## 本文:
---+---
これにより、手術の安全性が向上しますが、同時に手術者には高度な技術が求められます。手術器具を正確に操作し、患者さんへの影響を最小限に抑えるために経験と専門知識が重要となるのです。
- 腹腔鏡下手術のメリット・デメリットは何ですか?
- 腹腔鏡手術は、通常の切開手術に比べて経済的な負担が高く(約2倍の費用がかかります)、手術中にお腹の中の血管を傷つけて大量出血するリスクが存在します。
再発率は約5%で、この点では切開法に比べて再発の可能性が高いとされているのです。手術は全身麻酔が必要ですが、患者さんによっては全身麻酔に硬膜外麻酔を併用することもあります。
また、手術時間も通常の切開手術に比べて長くかかります。腹腔鏡手術のメリットは、手術後の傷跡が目立ちにくく左右の2ヶ所にヘルニアがあっても同じ傷口から同時に治療が可能なことです。
お腹の中を観察しながら手術を行うため、症状の出ていない小さなヘルニアを見落としにくく同時に治療ができるという利点もあります。
鼠径ヘルニア(脱腸)の合併症・再発
- 術後の合併症・後遺症について教えてください。
- 手術箇所から漿液や血液が漏れ、手術前にヘルニアがあった部分にたまることがあります。この合併症はよく見られ、発生率は3~4%程です。症状は手術翌日から約2週間で現れますが、ほとんどの場合痛みはありません。自然に解消されることが多いので、心配はありません。
ただし、完全に解消するまでには数ヵ月かかることもあります。手術部位の慢性的な痛みは、正確な発生率は不明ですが、まれにある合併症とされています。腹腔鏡手術で使うポートが、時には消化管に傷をつけてしまうことがあります。これは手術中に腸がくっついている時に剥がそうとしたり、手術器具を使う際に傷ができ出血したりする可能性があるからです。使用したメッシュや糸が腸にくっついたり切開した腹膜の隙間にはまりこんだりすると、便が出にくくなり腹痛や嘔吐などの症状が起こります。通常は食事制限と点滴で回復しますが、まれに手術が必要な場合もあるのです。膀胱は鼠径部に近いため、手術中に膀胱周りの空間を剥離する際に損傷することがあります。
---+---
## 利用可能なデータ:
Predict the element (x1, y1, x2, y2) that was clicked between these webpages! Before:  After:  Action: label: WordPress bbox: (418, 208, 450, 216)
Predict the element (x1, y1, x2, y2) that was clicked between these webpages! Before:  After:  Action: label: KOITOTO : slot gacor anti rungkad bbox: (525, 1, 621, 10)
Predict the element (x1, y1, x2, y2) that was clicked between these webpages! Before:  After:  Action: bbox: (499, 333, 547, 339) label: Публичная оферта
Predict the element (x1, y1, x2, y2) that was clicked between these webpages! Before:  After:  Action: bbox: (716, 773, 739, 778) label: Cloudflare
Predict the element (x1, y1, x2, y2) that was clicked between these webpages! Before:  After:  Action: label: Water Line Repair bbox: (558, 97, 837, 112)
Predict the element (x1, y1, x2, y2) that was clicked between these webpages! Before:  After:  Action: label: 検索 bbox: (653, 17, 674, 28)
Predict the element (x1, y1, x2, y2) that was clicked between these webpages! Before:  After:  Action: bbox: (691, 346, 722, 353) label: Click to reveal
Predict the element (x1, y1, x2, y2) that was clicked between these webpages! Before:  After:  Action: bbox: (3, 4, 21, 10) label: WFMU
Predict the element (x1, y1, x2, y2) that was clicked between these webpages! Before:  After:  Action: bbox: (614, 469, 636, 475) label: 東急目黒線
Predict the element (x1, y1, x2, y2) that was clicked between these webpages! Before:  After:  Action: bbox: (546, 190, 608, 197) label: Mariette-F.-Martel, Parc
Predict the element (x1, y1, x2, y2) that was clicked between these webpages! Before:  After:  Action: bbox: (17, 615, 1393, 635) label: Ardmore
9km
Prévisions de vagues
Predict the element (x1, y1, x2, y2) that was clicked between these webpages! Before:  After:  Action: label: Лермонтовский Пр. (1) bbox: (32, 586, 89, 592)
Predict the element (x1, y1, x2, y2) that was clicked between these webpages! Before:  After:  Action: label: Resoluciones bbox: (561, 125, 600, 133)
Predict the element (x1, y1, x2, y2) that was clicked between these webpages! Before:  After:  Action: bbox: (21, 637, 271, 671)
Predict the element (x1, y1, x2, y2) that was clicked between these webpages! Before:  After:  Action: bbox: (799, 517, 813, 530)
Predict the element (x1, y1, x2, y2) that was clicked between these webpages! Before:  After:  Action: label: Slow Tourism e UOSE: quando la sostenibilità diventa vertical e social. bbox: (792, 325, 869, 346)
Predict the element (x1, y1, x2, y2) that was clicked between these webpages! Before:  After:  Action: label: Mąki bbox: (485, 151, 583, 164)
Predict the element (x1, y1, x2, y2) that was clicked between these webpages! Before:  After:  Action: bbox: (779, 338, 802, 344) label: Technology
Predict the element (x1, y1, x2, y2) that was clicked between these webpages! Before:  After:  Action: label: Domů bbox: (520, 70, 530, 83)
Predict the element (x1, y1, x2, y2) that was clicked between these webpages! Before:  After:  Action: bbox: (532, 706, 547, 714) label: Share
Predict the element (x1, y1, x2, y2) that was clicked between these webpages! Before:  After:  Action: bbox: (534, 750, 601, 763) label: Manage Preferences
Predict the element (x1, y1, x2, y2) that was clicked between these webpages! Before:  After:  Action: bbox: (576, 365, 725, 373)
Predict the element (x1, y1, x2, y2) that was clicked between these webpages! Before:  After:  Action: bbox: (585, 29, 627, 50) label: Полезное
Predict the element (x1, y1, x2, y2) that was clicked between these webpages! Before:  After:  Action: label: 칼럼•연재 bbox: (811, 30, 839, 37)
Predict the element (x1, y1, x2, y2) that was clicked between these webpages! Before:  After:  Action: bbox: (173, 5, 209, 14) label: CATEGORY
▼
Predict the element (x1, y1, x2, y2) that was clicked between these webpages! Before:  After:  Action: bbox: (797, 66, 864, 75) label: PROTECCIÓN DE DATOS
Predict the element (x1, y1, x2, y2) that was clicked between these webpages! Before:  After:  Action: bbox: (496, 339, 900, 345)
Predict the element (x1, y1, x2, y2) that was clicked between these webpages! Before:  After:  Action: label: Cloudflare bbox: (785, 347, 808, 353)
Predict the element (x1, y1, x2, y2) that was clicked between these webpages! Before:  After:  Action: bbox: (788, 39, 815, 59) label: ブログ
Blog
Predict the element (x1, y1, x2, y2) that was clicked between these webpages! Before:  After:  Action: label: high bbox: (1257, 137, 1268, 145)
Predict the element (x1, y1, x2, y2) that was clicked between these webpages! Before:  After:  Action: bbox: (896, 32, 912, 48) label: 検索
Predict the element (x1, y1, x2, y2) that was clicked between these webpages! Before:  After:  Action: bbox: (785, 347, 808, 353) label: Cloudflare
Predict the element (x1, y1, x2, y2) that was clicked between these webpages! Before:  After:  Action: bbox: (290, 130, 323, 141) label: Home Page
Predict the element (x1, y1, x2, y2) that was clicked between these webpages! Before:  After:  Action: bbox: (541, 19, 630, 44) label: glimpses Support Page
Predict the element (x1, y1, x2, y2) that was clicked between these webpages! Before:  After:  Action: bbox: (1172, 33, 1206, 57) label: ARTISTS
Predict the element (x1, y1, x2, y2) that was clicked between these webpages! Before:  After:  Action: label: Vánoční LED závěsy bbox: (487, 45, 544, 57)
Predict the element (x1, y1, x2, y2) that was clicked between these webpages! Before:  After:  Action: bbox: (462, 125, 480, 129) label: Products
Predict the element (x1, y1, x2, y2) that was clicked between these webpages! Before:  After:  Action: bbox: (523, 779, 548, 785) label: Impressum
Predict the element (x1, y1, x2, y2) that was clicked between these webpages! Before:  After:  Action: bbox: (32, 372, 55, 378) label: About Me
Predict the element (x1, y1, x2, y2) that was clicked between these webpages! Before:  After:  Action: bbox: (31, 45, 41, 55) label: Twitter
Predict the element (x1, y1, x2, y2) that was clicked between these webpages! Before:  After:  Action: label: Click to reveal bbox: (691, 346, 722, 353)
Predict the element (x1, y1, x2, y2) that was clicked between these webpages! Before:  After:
---+---
## 作業指示 A:
鼠径ヘルニア手術の本文のうち、「ただし、完全に解消するまでに」から「際に損傷することがあります。」までの部分を一字も変えずに書き写してください。
## 作業指示 B:
次の(i)~(iii)が鼠径ヘルニア手術の本文の内容と合っているかを判断してください。それぞれ「はい」か「いいえ」で答え、決め手となる本文の語句をそのまま引用してください。
(i) 腹腔鏡手術は、通常の切開手術に比べて約2倍の費用がかかる。
(ii) 腹腔鏡手術は、切開法に比べて再発の可能性が低いとされている。
(iii) 手術箇所から漏れた漿液や血液がたまる合併症の発生率は、3~4%程である。
## 作業指示 C:
鼠径ヘルニア手術の本文を、最後の文の後から書き継いでください。

## 解答欄 A:
ただし、完全に解消するまでには数ヵ月かかることもあります。手術部位の慢性的な痛みは、正確な発生率は不明ですが、まれにある合併症とされています。腹腔鏡手術で使うポートが、時には消化管に傷をつけてしまうことがあります。これは手術中に腸がくっついている時に剥がそうとしたり、手術器具を使う際に傷ができ出血したりする可能性があるからです。使用したメッシュや糸が腸にくっついたり切開した腹膜の隙間にはまりこんだりすると、便が出にくくなり腹痛や嘔吐などの症状が起こります。通常は食事制限と点滴で回復しますが、まれに手術が必要な場合もあるのです。膀胱は鼠径部に近いため、手術中に膀胱周りの空間を剥離する際に損傷することがあります。

## 解答欄 B:
(i) はい。「通常の切開手術に比べて経済的な負担が高く(約2倍の費用がかかります)」
(ii) いいえ。「この点では切開法に比べて再発の可能性が高いとされているのです」
(iii) はい。「この合併症はよく見られ、発生率は3~4%程です」

## 解答欄 C:
この合併症は手術中に気付く場合もありますし、術後になって初めて判明することもあるかもしれません。膀胱を損傷した場合や損傷が疑われる場合は、手術中に損傷部位を修復したり、尿道カテーテルを一定期間留置したりするなどの対策が取られます。手術後の後遺症としては主に次の3つが挙げられます。- 疼痛や不快感
- 感染症
- 慢性的な疼痛
これらの後遺症は適切な処置を行うことで改善できます。まれに、手術後の持続的な疼痛が残ることがありますが、神経への影響や手術に使用されたメッシュの影響が関与している可能性があるかもしれません。
- 手術をしても再発する可能性はありますか?
- 以前は、従来法として広く採用されていた手法では、周囲の組織を糸で縫い寄せてヘルニアの隙間を閉じることが一般的でした。しかし、この手法は術後の痛みや違和感が強く、再発率も約10%で高いと報告されています。
現在では、メッシュを使用してヘルニアの隙間を防ぐ方法が主流となっているので、ツッパリ感が軽減され再発率も約1%前後です。どの手法を選んでも再発する可能性はあり、腹腔鏡下術での再発率は0.4~3%と報告により差があります。手術の難易度が高い大きなヘルニアや再発ヘルニアでは高くなります。また、手術後の疼痛や違和感は、手術方法によって大きく異なるのです。
- 手術をせずに放置してもよいですか?
- 鼠径ヘルニアを放置すると、ヘルニアが大きくなることがあります。大きくなると、股間・鼠径部での痛みや不快感が増すことがあります。
腸などの臓器がヘルニアで閉塞すると、急性の痛みや消化器に症状が起き緊急の治療が必要な状態になるかもしれません。症状が進行すると日常生活において制約を強いられることがあるため、早期に医師の診察を受け適切な治療を検討することが重要です。
鼠径ヘルニア(脱腸)手術後の過ごし方・予防法
- 術後の過ごし方で気をつける点はありますか?
- 手術の翌日から、デスクワークや軽い立ち仕事・車の運転が可能です。ただし、手術後約2週間~1ヵ月でメッシュが体内に固定されるため、この期間中は負荷の高いスポーツや腹筋トレーニングを避けましょう。
また、重い物の持ち上げや便秘での強いいきみも最小限に抑えましょう。痛みが激しい場合は、事前に処方された鎮痛剤を利用します。
- 鼠径ヘルニアの悪化を予防するにはどうすればいいですか?
- 鼠経ヘルニアの悪化を予防するには、お腹に力を入れないようにすることが非常に重要です。ヘルニアは生まれつきの場合もありますが、一般的には加齢にともなう筋膜の衰えが主な原因となります。したがって、日常の生活で慎重に行動する必要があるのです。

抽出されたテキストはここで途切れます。